Girls that cheat don't give a fuck how big you are, you could be as skinny as plank and still get fucked..that's how it works man. She probably just felt like she was fulfilled in a different way than what you give her, total bullshit man...especially when you have kids.

hell yeah they do

but srsly, almost no women care about how big you are

that's just for you to care about which is how it should be
 
I have seen him and met him before at office functions. In a way that's even more frustrating and maybe a double edged sword. On one hand I know I'm much better looking and much better built than he is. On the other hand I'm like wtf this guys got nothing on me how could you. It's not about looks or size it's about fulfilling a need that I wasn't. Trust me bro I'm usually pretty humble and don't pat myself on the back that much but I'm way fucking better looking than him.

And she told me the truth about many things and she said the sex was not fulfilling at least when it comes to physical pleasure. This was all a mental thing I believe.

You have what it takes. Even if she doesn't..don't lose faith that YOU have it. You will be happy. I am confident in that.
 
Im not justifying ur wife one bit. But you know a little more than most here about my life and you know my position in my own marriage. It's great you can admit you weren't fulfilling certain needs. It helps move things along in the right direction
 
Yeah it's not something anyone should ever have to think about. It's the hardest thing I've ever had to do. My first reaction was like woot and woody's - fuck her, leave her. You feel that way out of anger, the lies, the deception.

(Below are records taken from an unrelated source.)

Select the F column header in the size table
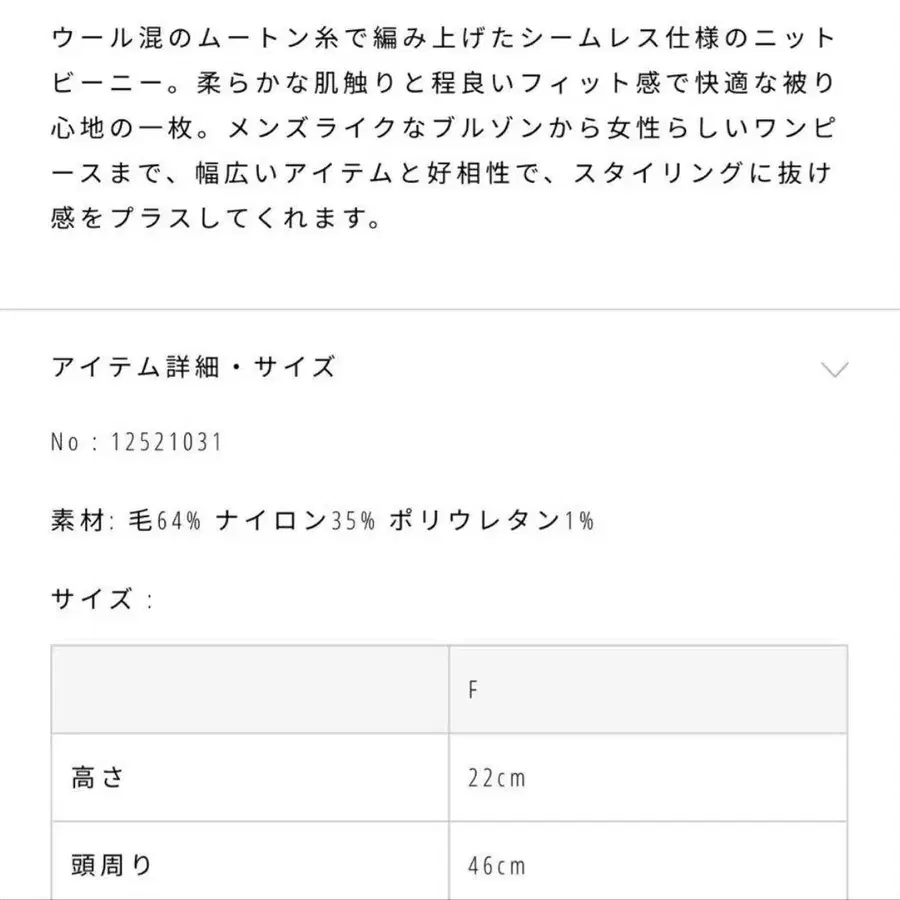 pyautogui.click(x=472, y=688)
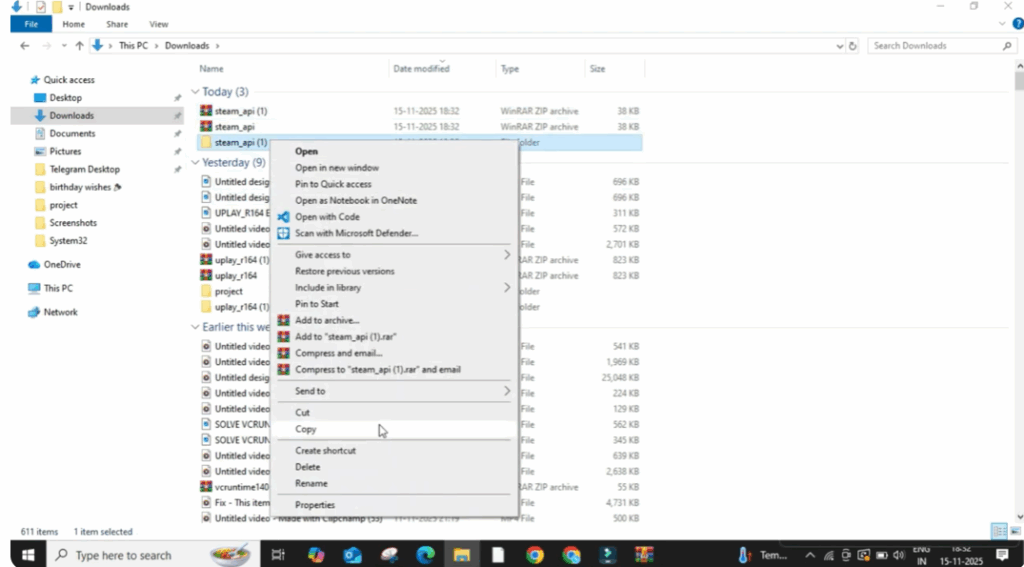The height and width of the screenshot is (567, 1024).
Task: Switch to large thumbnails view toggle
Action: tap(1012, 531)
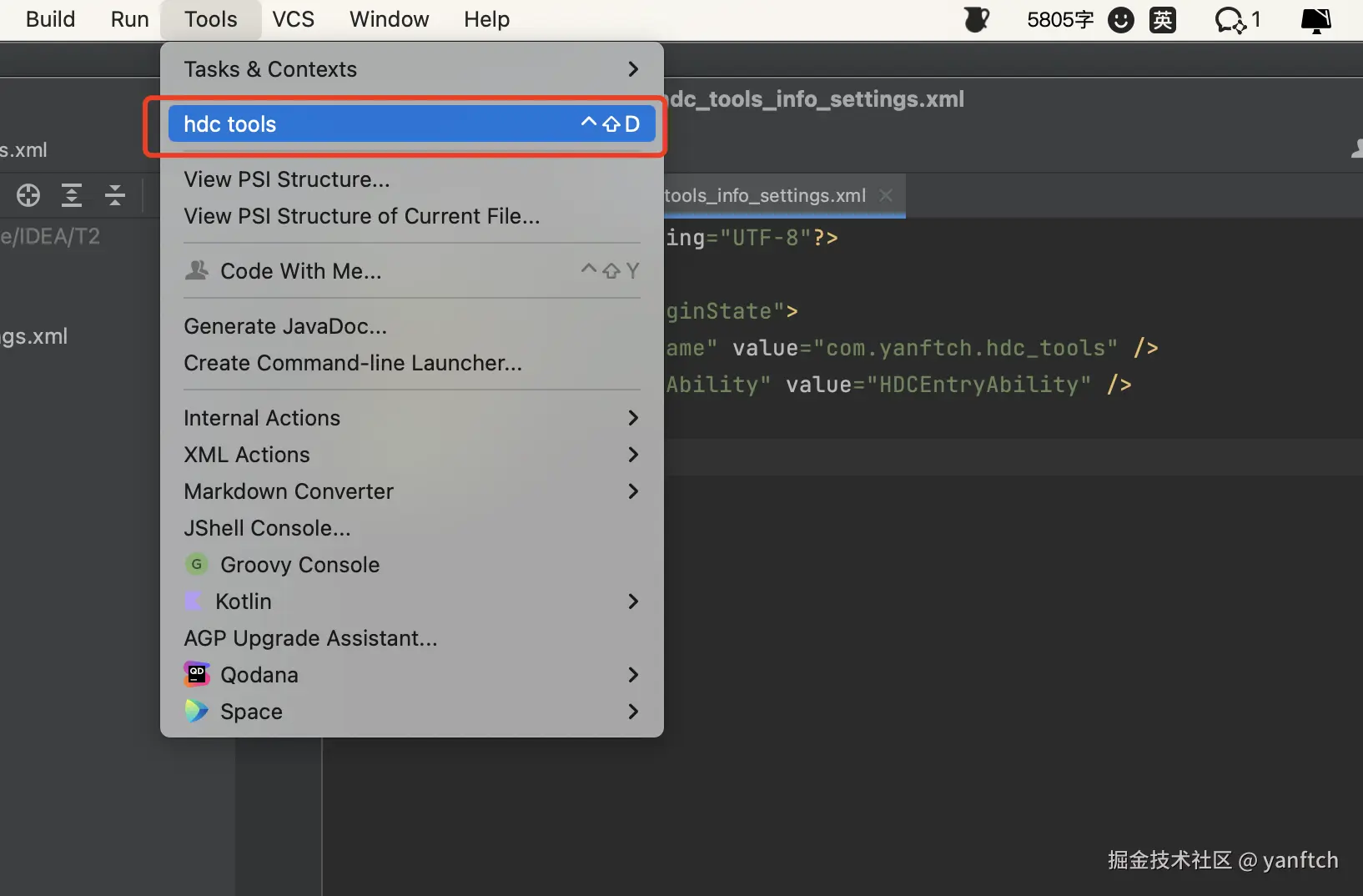The width and height of the screenshot is (1363, 896).
Task: Open the VCS menu in menu bar
Action: pyautogui.click(x=293, y=19)
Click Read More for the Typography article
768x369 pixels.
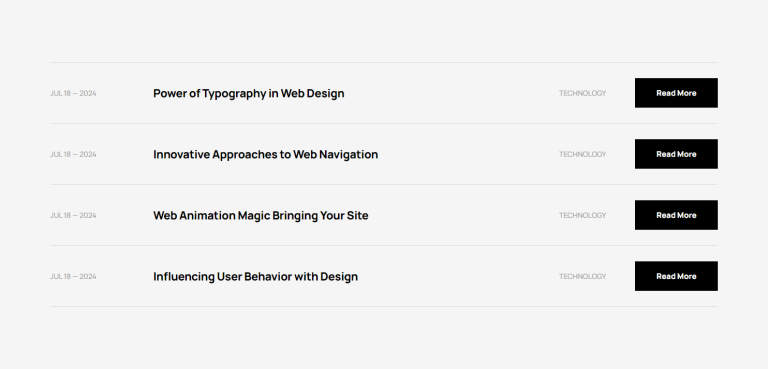676,93
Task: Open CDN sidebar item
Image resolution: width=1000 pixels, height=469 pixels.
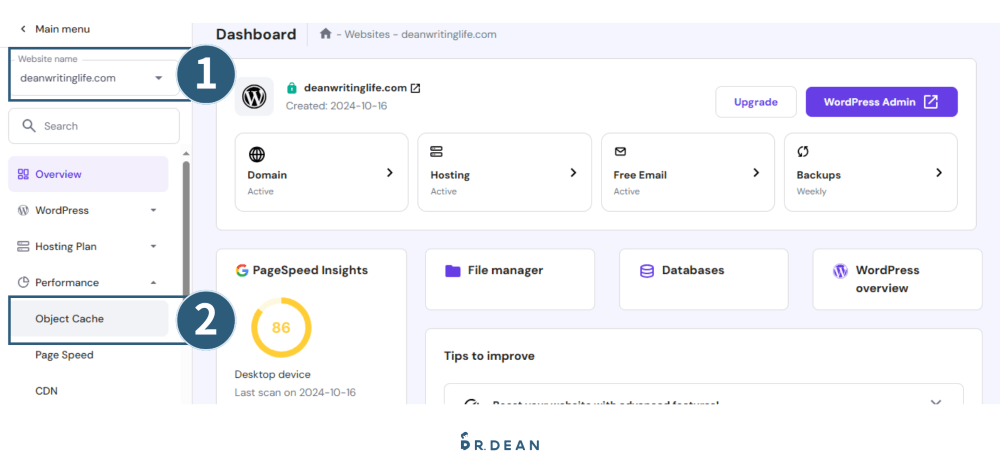Action: tap(46, 391)
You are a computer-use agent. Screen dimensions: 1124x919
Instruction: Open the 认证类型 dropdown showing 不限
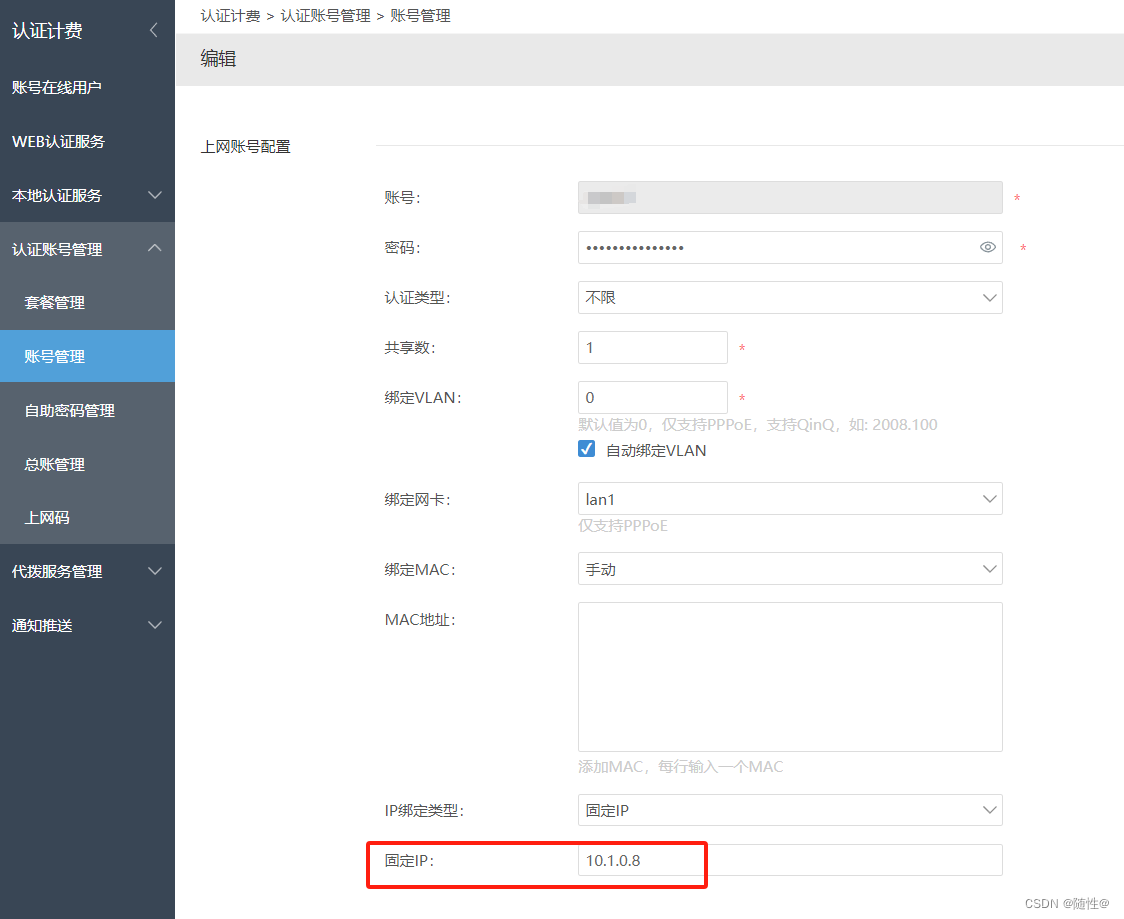click(x=790, y=297)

But, then you realize this marriage isn't just about me. This is about family, my kids, her sisters, my in-laws, cousins, etc. we have all gotten so close. I have to try and give it my all. When something hard happens in your life or at work you don't just walk away from it and say fuck this I quit. You give it your best with the hopes of succeeding. So many people today quit when it gets hard and I can't do that.
 
But, then you realize this marriage isn't just about me. This is about family, my kids, her sisters, my in-laws, cousins, etc. we have all gotten so close. I have to try and give it my all. When something hard happens in your life or at work you don't just walk away from it and say fuck this I quit. You give it your best with the hopes of succeeding. So many people today quit when it gets hard and I can't do that.


She obviously wasn't thinking about this when she was banging the other guy and for four years..
How can you ever trust her again?
If she wasn't fulfilled she should've came to you instead of crossing the line..
Time heals everything my man
Good luck
 
I know you're right and I think about that too and have moments in my head where I say the same thing - she can fuck right off.

It's hard to explain. It's almost like trying to explain to someone who doesn't have kids what it's like to experience the birth of a child, you just don't get it until it happens to you.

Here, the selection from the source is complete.